## Importing Libraries

In [1]:
import pandas as pd
import numpy as np
import matplotlib.pyplot as plt
from sklearn import preprocessing
from sklearn.model_selection import train_test_split
from sklearn.metrics import f1_score, jaccard_similarity_score, log_loss

## Reading Data

In [2]:
df = pd.read_csv("loans.csv")
df.head(10)

Unnamed: 0,credit.policy,purpose,int.rate,installment,log.annual.inc,dti,fico,days.with.cr.line,revol.bal,revol.util,inq.last.6mths,delinq.2yrs,pub.rec,not.fully.paid
0,1,debt_consolidation,0.1189,829.1,11.350407,19.48,737,5639.958333,28854,52.1,0.0,0.0,0.0,0
1,1,credit_card,0.1071,228.22,11.082143,14.29,707,2760.0,33623,76.7,0.0,0.0,0.0,0
2,1,debt_consolidation,0.1357,366.86,10.373491,11.63,682,4710.0,3511,25.6,1.0,0.0,0.0,0
3,1,debt_consolidation,0.1008,162.34,11.350407,8.1,712,2699.958333,33667,73.2,1.0,0.0,0.0,0
4,1,credit_card,0.1426,102.92,11.299732,14.97,667,4066.0,4740,39.5,0.0,1.0,0.0,0
5,1,credit_card,0.0788,125.13,11.904968,16.98,727,6120.041667,50807,51.0,0.0,0.0,0.0,0
6,1,debt_consolidation,0.1496,194.02,10.714418,4.0,667,3180.041667,3839,76.8,0.0,0.0,1.0,1
7,1,all_other,0.1114,131.22,11.0021,11.08,722,5116.0,24220,68.6,0.0,0.0,0.0,1
8,1,home_improvement,0.1134,87.19,11.407565,17.25,682,3989.0,69909,51.1,1.0,0.0,0.0,0
9,1,debt_consolidation,0.1221,84.12,10.203592,10.0,707,2730.041667,5630,23.0,1.0,0.0,0.0,0


## Data Cleaning

In [3]:
print ("Shape of dataset before cleaning: ", df.size)

df = df[pd.notnull(df)]
df = df.reset_index(drop=True)

print ("Shape of dataset after cleaning: ", df.size)

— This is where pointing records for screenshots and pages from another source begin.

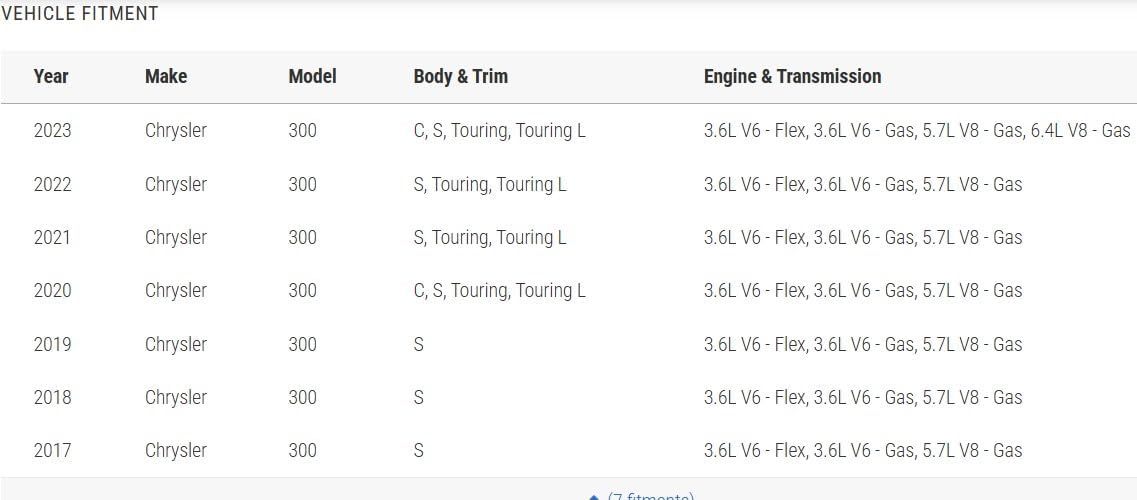Screen dimensions: 1137x500
Task: Click the Engine & Transmission header
Action: click(792, 76)
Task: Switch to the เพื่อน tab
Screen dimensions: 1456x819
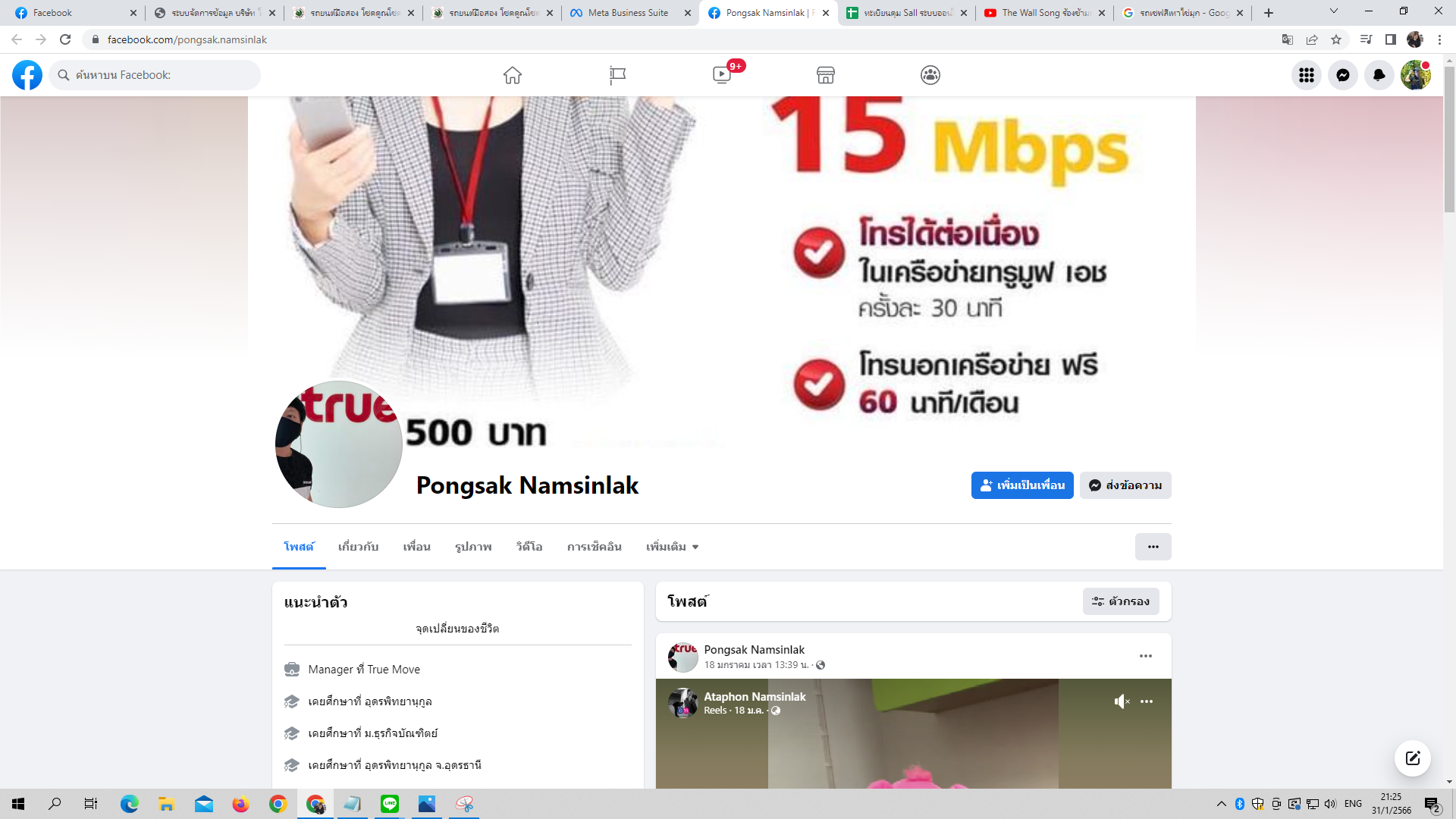Action: click(x=416, y=547)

Shape of dataset before cleaning:  134092
Shape of dataset after cleaning:  134092


In [4]:
df = df.fillna(df.mean())
np.isnan(df.values.any())

False

## Feature Selection

In [5]:
df.columns

Index(['credit.policy', 'purpose', 'int.rate', 'installment', 'log.annual.inc',
       'dti', 'fico', 'days.with.cr.line', 'revol.bal', 'revol.util',
       'inq.last.6mths', 'delinq.2yrs', 'pub.rec', 'not.fully.paid'],
      dtype='object')

In [6]:
X = df[['credit.policy', 'purpose', 'int.rate', 'installment', 'log.annual.inc',
       'dti', 'fico', 'days.with.cr.line', 'revol.bal', 'revol.util',
       'inq.last.6mths', 'delinq.2yrs', 'pub.rec']].values
Y = df['not.fully.paid'].values
X[:3]

array([[1, 'debt_consolidation', 0.1189, 829.1, 11.35040654, 19.48, 737,
        5639.958333, 28854, 52.1, 0.0, 0.0, 0.0],
       [1, 'credit_card', 0.1071, 228.22, 11.08214255, 14.29, 707,
        2760.0, 33623, 76.7, 0.0, 0.0, 0.0],
       [1, 'debt_consolidation', 0.1357, 366.86, 10.37349118, 11.63, 682,
        4710.0, 3511, 25.6, 1.0, 0.0, 0.0]], dtype=object)

## Preprocessing

In [7]:
from sklearn import preprocessing

print(df['purpose'].unique())

le_purpose = preprocessing.LabelEncoder()
le_purpose.fit(['debt_consolidation','credit_card','all_other','home_improvement',
                'small_business','major_purchase','educational'])
X[:,1] = le_purpose.transform(X[:,1])

X[:3]

['debt_consolidation' 'credit_card' 'all_other' 'home_improvement'
 'small_business' 'major_purchase' 'educational']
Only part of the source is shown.